Kita harus naik ke bangunan yang lebih tinggi agar kita
dapat melihat keadaan sekitar lebih baik dan lebih luas. Kita harus membuat
sekat-sekat rumah yang tembus pandang agar kita bisa melihat gerak-gerik orang
di dalamnya. Setelah semuanya terlihat jelas, akan mudah untuk membuat rencana
atau skenario untuk memuluskan kepentingan kita.
Dua kondisi itu sepertinya terjadi di Indonesia, setidaknya
itulah dugaan sementara saya. Lihat saja, banyak kegaduhan yang ada di Indonesia
yang kerap kali membuat publik atau masyarakat menjadi alpa dan abai terhadap
masalah besar yang sedang terjadi.
Mari kita tidak usah melihat kegaduhan yang lalu, lihat saja
yang tampak di depan mata kita saat ini. Ketika drama ‘Papa Minta Saham’ menyedot
perhatian publik sedemikian rupa hingga banyak energi tersalurkan ke sana,
masalah utama pun jadi terlupakan. Seharusnya pada Oktober 2015 lalu, Freeport
sudah harus melepas 10,64 persen sahamnya ke pemerintah sesuai dengan komitmen
divestasi. Tetapi karena kegaduhan pada sidang Majelis Kehormatan Dewan, dan
publik kemudian ikut gaduh, hal itu terabaikan.

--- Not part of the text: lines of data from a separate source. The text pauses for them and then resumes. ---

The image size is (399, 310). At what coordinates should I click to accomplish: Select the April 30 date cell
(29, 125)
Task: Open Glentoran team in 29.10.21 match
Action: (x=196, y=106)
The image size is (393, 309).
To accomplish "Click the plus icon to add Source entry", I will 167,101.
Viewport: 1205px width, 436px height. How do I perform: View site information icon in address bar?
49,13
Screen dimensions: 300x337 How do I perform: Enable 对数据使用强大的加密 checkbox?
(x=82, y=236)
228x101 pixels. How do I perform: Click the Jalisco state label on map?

Freeport, selalu isu besar di negeri ini. Dulu sewaktu Orde
Baru masih memerintah, isu ini memang tak pernah muncul ke publik, sehingga
kita tidak tahu banyak persetujuan yang tidak adil buat negara dan rakyat,
khususnya rakyat Papua. Terima kasih untuk Orde Reformasi yang membuat isu ini
bisa diketahui oleh khalayak banyak. Masyarakat jadi tahu bahwa perjanjian kita
dengan Freeport sejatinya berat sebelah.
Pemerintahan sebelumnya, sejatinya sudah memberikan arah
agar perusahaan yang berpusat di Phoenix, AS itu bisa lebih menguntungkan buat
Indonesia, karena memang begitu seharusnya. Akan tetapi, segelintir orang yang
berada di ‘dataran tinggi’ yang mampu melihat cakrawala dengan lebih lengkap,
sekaligus orang yang bisa melihat Indonesia seperti melihat ke dalam rumah
kaca, tampaknya punya keinginan lain.
Karena lebih banyak informasi yang digenggamnya ditambah
akses ke kekuasaan yang luar biasa, maka segelintir orang itu membuat skenario
yang membuat publik menjadi tidak ‘ngeh’ dan teralihkan dari masalah itu.

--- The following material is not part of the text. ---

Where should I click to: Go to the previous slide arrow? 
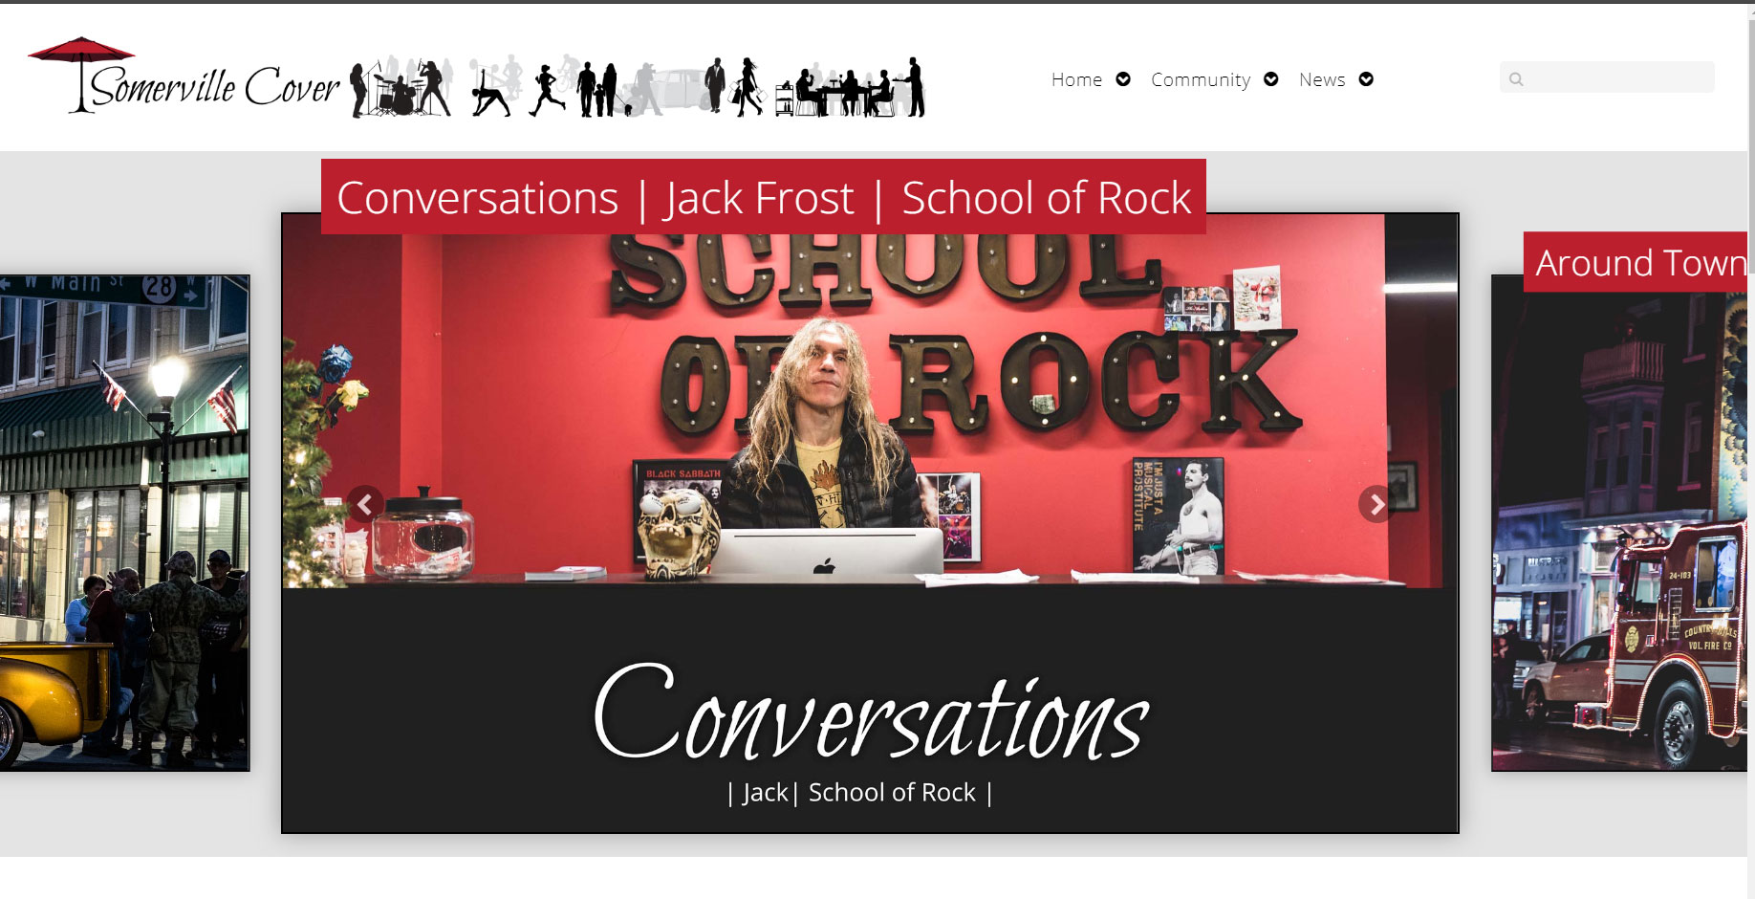pyautogui.click(x=365, y=504)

Seharusnya, publik memiliki orang-orang yang mengawasi hal-hal inti dari sebuah
permasalahan. Namun saat ini, tampaknya, orang-orang itu malah sibuk untuk
memperhatikan dan berkomentar pada persoalan yang justru menjadi
pengalih-perhatian dari masalah sebenarnya.

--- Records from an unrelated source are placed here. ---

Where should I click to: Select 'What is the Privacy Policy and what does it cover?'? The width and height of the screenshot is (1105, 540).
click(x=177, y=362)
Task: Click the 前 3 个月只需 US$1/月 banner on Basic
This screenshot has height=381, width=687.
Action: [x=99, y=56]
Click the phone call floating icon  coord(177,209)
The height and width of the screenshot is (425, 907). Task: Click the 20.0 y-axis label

Ke depan, kemungkinan besar distraction-scenario seperti ini akan tetap terjadi, terutama yang
terkait uang dan kekuasaan yang besar.
Untuk itu publik mesti lebih cerdas dalam melihat masalah. Setiap
masalah harus ditarik ke belakang hingga sampai pada sumber masalahnya. Dari
situ, kita semua bisa memikirkan cara menyelesaikan masalahnya. Tentunya dengan
tidak menabrak hukum dan aturan yang ada. Setidaknya itulah yang dikatakan
banyak orang bijak.
Dan seharusnya orang bijaklah yang berada di ‘dataran
tinggi’ dengan kemampuan melihat cakrawala yang lebih luas. Dan orang bijaklah
yang dibolehkan melihat rumah kaca bernama Indonesia. Tetapi, apakah mungkin?